Reproduce the part of the Glory 17 passage starting at "Glory 17: Los" and ending at "bouts were featured.".

#### SUPPLIED PASSAGE:
====================

Glory 17: Los Angeles was a kickboxing event held on June 21, 2014 at The Forum in Inglewood, California, USA.

===Background===
This show was Glory's first Pay-per-view event. Main card of this event featured world title fight of Rico Verhoeven vs. Daniel Ghiță for the vacant Glory Heavyweight Championship, another world title fight of Marc de Bonte vs. Joseph Valtellini for the Glory Welterweight Championship, and 8-Man Glory Middleweight Last Man Standing Tournament for the inaugural Glory Middleweight Championship. Participants for middleweight tournament were Alex Pereira, Artem Levin, Bogdan Stoica, Filip Verlinden, Joe Schilling, Melvin Manhoef, Simon Marcus and Wayne Barrett.

On the preliminary card, a 4-Man Featherweight Contender Tournament and other one-off bouts were featured.

Mirko Cro Cop was first scheduled to face Pat Barry, and later Sergei Kharitonov on this card. However, on May 21, it was announced that Kharitonov had to withdraw from the fight due to injury. He was replaced by Jarrell Miller.

====================

#### Dataset entries:
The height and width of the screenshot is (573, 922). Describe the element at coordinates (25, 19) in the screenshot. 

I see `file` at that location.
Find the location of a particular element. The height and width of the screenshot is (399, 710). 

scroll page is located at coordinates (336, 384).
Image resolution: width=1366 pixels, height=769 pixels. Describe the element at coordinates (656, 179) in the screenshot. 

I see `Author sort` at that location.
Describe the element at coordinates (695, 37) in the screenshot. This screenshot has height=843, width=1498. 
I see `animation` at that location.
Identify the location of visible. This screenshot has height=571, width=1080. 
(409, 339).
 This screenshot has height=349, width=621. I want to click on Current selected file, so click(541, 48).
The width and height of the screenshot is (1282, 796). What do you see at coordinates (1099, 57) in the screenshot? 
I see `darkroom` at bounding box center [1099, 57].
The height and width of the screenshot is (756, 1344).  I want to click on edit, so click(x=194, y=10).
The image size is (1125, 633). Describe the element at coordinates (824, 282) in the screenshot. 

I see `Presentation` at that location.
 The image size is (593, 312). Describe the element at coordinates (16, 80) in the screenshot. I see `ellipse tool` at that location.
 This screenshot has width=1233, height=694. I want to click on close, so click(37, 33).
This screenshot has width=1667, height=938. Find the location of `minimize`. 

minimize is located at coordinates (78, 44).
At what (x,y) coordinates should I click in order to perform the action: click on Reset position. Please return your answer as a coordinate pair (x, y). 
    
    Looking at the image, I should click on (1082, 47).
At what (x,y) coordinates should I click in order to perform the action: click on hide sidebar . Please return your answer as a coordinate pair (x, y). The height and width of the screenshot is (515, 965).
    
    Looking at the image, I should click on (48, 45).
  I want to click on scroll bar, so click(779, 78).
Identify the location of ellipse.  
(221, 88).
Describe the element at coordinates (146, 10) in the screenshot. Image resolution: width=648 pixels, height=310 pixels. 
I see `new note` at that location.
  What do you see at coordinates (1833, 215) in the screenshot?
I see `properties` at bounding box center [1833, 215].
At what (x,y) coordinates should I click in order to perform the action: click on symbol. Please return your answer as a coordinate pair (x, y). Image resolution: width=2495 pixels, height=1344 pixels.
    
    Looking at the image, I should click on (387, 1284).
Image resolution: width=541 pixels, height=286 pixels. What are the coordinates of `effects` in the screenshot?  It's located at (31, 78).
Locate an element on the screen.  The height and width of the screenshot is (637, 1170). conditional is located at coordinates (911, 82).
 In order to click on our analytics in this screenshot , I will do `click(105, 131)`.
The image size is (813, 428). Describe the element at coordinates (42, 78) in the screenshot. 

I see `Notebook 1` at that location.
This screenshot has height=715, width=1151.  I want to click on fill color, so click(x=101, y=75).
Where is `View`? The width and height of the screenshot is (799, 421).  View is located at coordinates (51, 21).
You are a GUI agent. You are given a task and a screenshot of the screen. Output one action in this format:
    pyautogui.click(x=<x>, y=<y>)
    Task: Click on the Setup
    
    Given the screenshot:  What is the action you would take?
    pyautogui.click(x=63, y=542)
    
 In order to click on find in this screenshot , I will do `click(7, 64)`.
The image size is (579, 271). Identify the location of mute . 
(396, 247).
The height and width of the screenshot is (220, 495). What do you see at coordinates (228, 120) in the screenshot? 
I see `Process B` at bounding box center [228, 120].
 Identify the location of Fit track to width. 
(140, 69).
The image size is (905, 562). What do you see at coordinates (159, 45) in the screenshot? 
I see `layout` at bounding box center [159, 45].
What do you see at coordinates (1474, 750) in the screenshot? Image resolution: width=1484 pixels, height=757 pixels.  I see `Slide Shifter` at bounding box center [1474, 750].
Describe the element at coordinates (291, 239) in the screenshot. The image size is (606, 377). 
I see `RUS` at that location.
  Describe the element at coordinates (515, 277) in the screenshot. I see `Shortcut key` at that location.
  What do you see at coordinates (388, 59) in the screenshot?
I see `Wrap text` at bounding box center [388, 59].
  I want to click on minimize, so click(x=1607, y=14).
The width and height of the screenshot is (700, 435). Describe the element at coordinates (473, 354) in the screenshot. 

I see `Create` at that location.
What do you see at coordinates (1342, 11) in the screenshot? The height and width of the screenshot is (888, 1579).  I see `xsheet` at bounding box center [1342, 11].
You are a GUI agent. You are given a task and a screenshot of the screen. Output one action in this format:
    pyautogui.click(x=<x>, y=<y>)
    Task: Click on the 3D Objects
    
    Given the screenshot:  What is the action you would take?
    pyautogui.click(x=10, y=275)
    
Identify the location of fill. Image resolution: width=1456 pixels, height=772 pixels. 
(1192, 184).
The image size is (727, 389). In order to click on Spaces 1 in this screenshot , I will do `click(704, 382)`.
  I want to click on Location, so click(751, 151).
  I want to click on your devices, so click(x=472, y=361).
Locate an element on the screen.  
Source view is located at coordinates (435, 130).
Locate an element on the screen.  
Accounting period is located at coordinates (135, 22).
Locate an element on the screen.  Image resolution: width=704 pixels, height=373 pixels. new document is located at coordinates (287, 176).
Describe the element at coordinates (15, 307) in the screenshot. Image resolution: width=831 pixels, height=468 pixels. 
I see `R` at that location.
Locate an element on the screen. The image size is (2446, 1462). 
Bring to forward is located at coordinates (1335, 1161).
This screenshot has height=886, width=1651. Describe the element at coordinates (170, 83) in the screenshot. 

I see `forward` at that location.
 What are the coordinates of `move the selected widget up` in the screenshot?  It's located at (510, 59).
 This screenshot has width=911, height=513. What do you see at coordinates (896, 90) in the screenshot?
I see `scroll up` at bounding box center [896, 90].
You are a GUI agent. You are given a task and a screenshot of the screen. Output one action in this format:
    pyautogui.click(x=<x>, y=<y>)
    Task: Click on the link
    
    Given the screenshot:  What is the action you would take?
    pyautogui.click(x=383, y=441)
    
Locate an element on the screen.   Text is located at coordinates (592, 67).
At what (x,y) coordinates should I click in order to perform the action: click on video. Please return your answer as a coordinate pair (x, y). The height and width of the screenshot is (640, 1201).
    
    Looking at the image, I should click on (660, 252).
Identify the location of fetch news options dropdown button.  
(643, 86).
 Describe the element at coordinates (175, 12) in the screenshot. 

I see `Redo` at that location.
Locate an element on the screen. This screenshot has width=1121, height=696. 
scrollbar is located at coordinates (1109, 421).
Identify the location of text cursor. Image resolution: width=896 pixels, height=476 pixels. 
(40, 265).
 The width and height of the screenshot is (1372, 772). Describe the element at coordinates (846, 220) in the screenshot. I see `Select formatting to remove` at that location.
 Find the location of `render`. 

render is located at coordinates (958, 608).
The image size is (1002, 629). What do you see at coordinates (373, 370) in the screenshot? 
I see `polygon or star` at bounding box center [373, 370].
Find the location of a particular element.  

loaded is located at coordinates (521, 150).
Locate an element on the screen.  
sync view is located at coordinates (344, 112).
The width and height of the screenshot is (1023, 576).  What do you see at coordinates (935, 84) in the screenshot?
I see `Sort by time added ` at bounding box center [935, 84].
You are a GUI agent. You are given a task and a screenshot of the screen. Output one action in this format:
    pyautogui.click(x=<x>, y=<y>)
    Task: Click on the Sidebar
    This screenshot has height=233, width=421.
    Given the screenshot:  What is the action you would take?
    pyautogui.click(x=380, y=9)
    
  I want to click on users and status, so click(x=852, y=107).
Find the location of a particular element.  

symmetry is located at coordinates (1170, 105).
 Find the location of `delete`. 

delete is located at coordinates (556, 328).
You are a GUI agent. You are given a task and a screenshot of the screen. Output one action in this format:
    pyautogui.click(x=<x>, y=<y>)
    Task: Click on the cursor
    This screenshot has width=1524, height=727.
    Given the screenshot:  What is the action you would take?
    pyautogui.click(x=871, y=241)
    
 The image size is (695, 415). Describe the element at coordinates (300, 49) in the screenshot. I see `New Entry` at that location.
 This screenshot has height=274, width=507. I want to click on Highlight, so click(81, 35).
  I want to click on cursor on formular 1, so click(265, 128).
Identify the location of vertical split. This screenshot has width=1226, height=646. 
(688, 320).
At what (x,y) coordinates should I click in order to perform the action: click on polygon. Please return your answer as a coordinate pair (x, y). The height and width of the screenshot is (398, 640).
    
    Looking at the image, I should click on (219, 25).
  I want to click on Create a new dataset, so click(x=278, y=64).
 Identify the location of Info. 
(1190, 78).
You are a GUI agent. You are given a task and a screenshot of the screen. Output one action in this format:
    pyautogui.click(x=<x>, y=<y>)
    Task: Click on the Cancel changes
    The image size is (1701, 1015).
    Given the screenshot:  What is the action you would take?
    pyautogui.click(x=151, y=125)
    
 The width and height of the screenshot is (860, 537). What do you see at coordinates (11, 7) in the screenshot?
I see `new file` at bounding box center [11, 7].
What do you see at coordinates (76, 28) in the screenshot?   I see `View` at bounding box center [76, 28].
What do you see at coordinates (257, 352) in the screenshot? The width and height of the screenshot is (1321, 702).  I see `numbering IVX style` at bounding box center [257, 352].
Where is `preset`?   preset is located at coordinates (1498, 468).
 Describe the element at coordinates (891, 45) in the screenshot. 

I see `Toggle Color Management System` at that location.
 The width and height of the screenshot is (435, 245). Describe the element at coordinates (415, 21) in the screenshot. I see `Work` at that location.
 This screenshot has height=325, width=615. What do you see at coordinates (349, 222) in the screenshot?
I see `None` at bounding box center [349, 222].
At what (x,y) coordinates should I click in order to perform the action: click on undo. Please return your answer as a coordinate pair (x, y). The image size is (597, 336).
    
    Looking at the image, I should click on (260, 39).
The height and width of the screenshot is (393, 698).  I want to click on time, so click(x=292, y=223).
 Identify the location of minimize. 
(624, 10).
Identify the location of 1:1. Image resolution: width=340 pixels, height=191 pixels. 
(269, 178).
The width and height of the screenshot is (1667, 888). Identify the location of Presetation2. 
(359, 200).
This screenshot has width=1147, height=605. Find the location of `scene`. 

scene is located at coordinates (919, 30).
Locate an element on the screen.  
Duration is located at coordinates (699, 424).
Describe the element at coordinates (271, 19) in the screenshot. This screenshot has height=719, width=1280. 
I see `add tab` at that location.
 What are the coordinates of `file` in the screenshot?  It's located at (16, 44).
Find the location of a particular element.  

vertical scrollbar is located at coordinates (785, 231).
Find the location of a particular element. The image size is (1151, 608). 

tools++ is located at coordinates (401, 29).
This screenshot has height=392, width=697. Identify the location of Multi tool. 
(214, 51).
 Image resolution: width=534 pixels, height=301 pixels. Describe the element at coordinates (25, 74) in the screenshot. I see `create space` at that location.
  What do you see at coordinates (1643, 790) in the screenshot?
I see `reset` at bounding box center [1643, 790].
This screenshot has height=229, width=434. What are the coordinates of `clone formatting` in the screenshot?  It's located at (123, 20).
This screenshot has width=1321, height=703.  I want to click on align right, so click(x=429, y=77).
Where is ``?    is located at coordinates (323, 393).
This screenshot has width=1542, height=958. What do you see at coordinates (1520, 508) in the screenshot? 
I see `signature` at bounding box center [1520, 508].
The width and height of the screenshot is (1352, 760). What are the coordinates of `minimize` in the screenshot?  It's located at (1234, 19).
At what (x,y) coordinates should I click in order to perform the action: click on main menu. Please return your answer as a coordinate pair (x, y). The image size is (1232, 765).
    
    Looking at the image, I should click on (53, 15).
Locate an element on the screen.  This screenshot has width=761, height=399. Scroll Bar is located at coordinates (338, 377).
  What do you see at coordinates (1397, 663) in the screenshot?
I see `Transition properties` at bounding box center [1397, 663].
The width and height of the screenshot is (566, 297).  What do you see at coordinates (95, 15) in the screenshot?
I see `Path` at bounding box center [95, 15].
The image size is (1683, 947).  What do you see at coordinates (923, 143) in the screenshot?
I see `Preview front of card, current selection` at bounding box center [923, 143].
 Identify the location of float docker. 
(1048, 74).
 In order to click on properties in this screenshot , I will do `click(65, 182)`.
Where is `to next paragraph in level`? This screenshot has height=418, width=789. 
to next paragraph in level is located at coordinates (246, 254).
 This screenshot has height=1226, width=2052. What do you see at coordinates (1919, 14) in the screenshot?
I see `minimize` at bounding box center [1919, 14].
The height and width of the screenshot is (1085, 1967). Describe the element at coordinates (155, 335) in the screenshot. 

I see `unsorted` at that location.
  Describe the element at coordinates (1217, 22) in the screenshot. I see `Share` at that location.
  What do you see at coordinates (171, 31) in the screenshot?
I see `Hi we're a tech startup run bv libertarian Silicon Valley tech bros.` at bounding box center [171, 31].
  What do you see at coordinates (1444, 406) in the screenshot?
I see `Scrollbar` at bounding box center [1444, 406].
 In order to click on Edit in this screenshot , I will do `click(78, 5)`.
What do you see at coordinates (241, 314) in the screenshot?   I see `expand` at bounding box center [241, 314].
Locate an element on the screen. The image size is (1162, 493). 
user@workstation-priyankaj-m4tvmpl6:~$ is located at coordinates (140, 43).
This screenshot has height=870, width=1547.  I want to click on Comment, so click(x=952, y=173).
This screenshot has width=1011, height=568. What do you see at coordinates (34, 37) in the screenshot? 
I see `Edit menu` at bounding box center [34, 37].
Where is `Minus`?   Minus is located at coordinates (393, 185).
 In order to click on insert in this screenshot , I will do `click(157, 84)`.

====================

#### TASK OUTPUT:
Glory 17: Los Angeles was a kickboxing event held on June 21, 2014 at The Forum in Inglewood, California, USA.

===Background===
This show was Glory's first Pay-per-view event. Main card of this event featured world title fight of Rico Verhoeven vs. Daniel Ghiță for the vacant Glory Heavyweight Championship, another world title fight of Marc de Bonte vs. Joseph Valtellini for the Glory Welterweight Championship, and 8-Man Glory Middleweight Last Man Standing Tournament for the inaugural Glory Middleweight Championship. Participants for middleweight tournament were Alex Pereira, Artem Levin, Bogdan Stoica, Filip Verlinden, Joe Schilling, Melvin Manhoef, Simon Marcus and Wayne Barrett.

On the preliminary card, a 4-Man Featherweight Contender Tournament and other one-off bouts were featured.